THE ROLE OF BARIATRIC SURGERY
Bariatric surgery (BS) is an effective therapy for morbidly obese patients, resulting in significant weight loss.23,24 This is particularly important in patients who struggle with meaningful weight loss and in select cases where candidacy for eventual lung transplantation may be denied due to morbid obesity.
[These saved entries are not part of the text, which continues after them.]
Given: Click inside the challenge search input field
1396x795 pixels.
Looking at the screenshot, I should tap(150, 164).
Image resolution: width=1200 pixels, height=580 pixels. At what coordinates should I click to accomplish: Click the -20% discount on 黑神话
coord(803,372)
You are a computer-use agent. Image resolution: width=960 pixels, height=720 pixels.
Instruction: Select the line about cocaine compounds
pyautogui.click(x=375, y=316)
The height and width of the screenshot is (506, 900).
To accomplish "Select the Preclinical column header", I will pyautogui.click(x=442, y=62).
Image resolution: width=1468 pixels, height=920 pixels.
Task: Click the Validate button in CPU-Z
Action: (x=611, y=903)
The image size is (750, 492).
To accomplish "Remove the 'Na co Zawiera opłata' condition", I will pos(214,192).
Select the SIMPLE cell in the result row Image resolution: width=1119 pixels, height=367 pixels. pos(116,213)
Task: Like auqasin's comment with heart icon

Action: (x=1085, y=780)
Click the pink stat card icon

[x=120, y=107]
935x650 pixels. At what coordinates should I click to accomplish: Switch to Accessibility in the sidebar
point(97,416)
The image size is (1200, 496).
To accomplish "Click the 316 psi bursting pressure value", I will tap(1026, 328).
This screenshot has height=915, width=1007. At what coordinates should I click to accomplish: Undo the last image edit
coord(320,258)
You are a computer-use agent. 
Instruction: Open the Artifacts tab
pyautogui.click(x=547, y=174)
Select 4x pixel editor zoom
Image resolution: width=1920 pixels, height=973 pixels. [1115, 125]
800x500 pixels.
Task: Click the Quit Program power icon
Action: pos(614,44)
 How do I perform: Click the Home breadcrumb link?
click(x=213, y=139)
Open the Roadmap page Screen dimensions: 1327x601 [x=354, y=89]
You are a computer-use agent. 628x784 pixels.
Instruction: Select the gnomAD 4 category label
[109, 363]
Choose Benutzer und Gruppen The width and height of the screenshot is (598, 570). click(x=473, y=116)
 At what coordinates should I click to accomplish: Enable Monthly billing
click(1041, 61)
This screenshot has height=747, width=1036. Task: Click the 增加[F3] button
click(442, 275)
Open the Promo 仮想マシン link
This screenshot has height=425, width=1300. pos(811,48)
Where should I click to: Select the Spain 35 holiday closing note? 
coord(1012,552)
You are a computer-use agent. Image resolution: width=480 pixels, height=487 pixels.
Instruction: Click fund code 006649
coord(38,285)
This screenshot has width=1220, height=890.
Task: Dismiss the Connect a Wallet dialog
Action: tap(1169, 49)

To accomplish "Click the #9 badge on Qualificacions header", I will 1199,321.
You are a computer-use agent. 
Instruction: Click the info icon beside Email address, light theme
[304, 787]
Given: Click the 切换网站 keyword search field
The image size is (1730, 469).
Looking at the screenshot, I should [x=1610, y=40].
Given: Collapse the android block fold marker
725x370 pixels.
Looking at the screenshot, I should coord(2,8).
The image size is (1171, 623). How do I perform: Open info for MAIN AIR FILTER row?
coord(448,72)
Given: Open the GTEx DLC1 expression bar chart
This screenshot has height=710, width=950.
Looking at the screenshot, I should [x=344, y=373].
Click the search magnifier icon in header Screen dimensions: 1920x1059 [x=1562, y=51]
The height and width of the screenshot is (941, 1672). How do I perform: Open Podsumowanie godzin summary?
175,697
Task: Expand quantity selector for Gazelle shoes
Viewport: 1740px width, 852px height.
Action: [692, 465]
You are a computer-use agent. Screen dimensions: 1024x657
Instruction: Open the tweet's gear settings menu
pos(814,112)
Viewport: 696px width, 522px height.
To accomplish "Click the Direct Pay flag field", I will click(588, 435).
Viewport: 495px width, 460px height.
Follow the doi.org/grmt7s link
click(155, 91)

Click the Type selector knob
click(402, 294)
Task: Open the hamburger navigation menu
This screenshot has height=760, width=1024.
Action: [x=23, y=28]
PH patients may not be considered candidates for BS as they are considered medically high risk for adverse outcomes following noncardiac surgical procedures.24,25 However, case reports and recent studies have shown improved outcomes following BS in carefully selected patients with PH, including reducing the need for PH medications, recovery of RV function, and improvements in oxygen requirements, functional status, and insulin resistance.26–29 In a retrospective study, Sheu et al28 compared patients who underwent BS to BMI-matched individuals. Primary outcomes in this cohort were significantly improved in the surgical group (those with BS) which consisted of decrease in the use of pulmonary vasodilator and diuretic medications, decreased need for home oxygen, and improvement in mean pulmonary arterial pressure. Although there were 7 significant postoperative complications cited, there were no mortalities. Similarly, Hanipah et al29 reported favorable results in a retrospective review of 61 patients with PH and a mean BMI of 49 who underwent gastric bypass. All patients had a mean RV systolic pressure ≥ 35 mm Hg on Doppler echocardiogram. The 30-day complication rate was 16%, with 3 patients having major early pulmonary complications: respiratory failure (2 patients) and pulmonary embolism (1 patient). There was no 30-day mortality reported. One year follow-up showed a reduced mean BMI of 36 kg and a significant improvement in echo-cardiographic RV systolic pressure from 44 to 40 mm Hg. Employment of a multidisciplinary approach at an experienced center, including a bariatric surgeon, pulmonologist, cardiologist, cardiac anesthesiologist, dietician, and psychologist was cited as a possible factor related to the positive outcomes reported.29
Obesity is a global health epidemic that affects a large portion of patients with PH, negatively affecting QoL. Meaningful weight loss can be difficult to achieve for this patient population; thus, a multidisciplinary approach should be employed when designing a weight loss program for PH patients. Interventions should include strategies that incorporate both nutrition and safe exercise training. WT has proven to be effective in improving patients’ awareness of their physical activity habits and overall compliance. Implementation of a medically supervised liquid diet and/or BS have proven successful in select cases of morbid obesity. Providers should incorporate weight loss strategies for the obese PH patient to include exercise and nutrition as part of a holistic approach to improve overall health outcomes.